Seems everyone’s an expert these days, which can add to patients’ distress.
A woman is found to have an abnormal finding on a screening study. After shared decision making with a highly qualified specialist, she undergoes an excisional biopsy. At home, she calls a friend who’s a survivor to share the glorious news: “I’m really sore. But the final pathology indicates all the abnormal tissue is removed. No need for further treatment!”
Instead of receiving congratulations for the news and/or sympathy for the ongoing pain, she gets scolded: “You may have had surgery you didn’t need. Why didn’t you get a second opinion?”
Now, still in pain, the patient is wondering if she should doubt her decision and her doctors.
Three pieces of advice for responding to a friend who shares a medical update with you:
Please don’t offer your opinion about any decisions, unless asked for it.
Please recognize the limits of what you can possibly know about the best decisions if you…

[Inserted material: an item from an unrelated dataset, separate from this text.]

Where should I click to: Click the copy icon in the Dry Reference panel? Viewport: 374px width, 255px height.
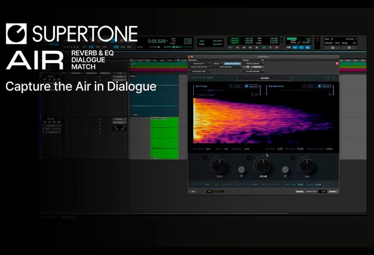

are not a medical professional in that field
have not taken a medical history, performed an examination, reviewed the test results, discussed with him or her the options in the context of the patient’s risk-taking preferences
I’m a strong proponent of getting second (and third) opinions. Patients don’t always need them, especially for decisions about which diagnostic tests to run or if a biopsy is indicated—including excisional biopsies and lumpectomies. At times, the benefits of proceeding outweigh the potential benefits of getting additional opinions.